REQUIRED TASK: Copy these records line for line, without changing anything.

TASK INPUTS:
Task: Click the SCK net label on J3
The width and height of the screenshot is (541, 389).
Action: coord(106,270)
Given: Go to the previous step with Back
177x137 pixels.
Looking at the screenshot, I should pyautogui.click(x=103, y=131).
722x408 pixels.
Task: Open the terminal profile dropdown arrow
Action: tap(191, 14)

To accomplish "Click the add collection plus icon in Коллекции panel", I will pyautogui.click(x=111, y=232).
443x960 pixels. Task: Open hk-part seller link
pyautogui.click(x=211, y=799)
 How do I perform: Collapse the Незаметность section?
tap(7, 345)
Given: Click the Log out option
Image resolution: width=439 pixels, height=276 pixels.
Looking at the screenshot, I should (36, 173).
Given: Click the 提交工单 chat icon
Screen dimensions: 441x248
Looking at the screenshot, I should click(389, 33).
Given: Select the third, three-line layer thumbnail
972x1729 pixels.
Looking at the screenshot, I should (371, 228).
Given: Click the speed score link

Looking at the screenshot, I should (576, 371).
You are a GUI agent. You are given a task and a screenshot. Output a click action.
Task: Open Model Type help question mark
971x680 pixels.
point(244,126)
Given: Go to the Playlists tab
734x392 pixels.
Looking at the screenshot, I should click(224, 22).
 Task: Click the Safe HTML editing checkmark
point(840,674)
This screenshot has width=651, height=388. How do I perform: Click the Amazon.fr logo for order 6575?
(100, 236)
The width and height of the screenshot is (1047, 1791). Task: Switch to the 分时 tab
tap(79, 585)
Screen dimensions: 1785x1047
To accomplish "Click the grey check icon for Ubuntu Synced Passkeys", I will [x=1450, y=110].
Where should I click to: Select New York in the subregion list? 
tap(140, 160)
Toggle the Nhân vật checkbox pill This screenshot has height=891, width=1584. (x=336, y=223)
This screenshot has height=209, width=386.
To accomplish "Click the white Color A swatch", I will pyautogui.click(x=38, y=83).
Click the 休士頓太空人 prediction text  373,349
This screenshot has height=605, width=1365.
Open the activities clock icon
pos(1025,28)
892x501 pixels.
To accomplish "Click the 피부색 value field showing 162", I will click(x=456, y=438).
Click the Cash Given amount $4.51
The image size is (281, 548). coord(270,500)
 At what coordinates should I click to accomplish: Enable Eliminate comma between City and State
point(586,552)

FINISHED TASK:
Task: Click the SCK net label on J3
The width and height of the screenshot is (541, 389).
Action: coord(106,270)
Given: Go to the previous step with Back
177x137 pixels.
Looking at the screenshot, I should pyautogui.click(x=103, y=131).
722x408 pixels.
Task: Open the terminal profile dropdown arrow
Action: tap(191, 14)

To accomplish "Click the add collection plus icon in Коллекции panel", I will pyautogui.click(x=111, y=232).
443x960 pixels. Task: Open hk-part seller link
pyautogui.click(x=211, y=799)
 How do I perform: Collapse the Незаметность section?
tap(7, 345)
Given: Click the Log out option
Image resolution: width=439 pixels, height=276 pixels.
Looking at the screenshot, I should (36, 173).
Given: Click the 提交工单 chat icon
Screen dimensions: 441x248
Looking at the screenshot, I should click(389, 33).
Given: Select the third, three-line layer thumbnail
972x1729 pixels.
Looking at the screenshot, I should (371, 228).
Given: Click the speed score link

Looking at the screenshot, I should (576, 371).
You are a GUI agent. You are given a task and a screenshot. Output a click action.
Task: Open Model Type help question mark
971x680 pixels.
point(244,126)
Given: Go to the Playlists tab
734x392 pixels.
Looking at the screenshot, I should click(224, 22).
 Task: Click the Safe HTML editing checkmark
point(840,674)
This screenshot has width=651, height=388. How do I perform: Click the Amazon.fr logo for order 6575?
(100, 236)
The width and height of the screenshot is (1047, 1791). Task: Switch to the 分时 tab
tap(79, 585)
Screen dimensions: 1785x1047
To accomplish "Click the grey check icon for Ubuntu Synced Passkeys", I will [x=1450, y=110].
Where should I click to: Select New York in the subregion list? 
tap(140, 160)
Toggle the Nhân vật checkbox pill This screenshot has height=891, width=1584. (x=336, y=223)
This screenshot has height=209, width=386.
To accomplish "Click the white Color A swatch", I will pyautogui.click(x=38, y=83).
Click the 休士頓太空人 prediction text  373,349
This screenshot has height=605, width=1365.
Open the activities clock icon
pos(1025,28)
892x501 pixels.
To accomplish "Click the 피부색 value field showing 162", I will click(x=456, y=438).
Click the Cash Given amount $4.51
The image size is (281, 548). coord(270,500)
 At what coordinates should I click to accomplish: Enable Eliminate comma between City and State
point(586,552)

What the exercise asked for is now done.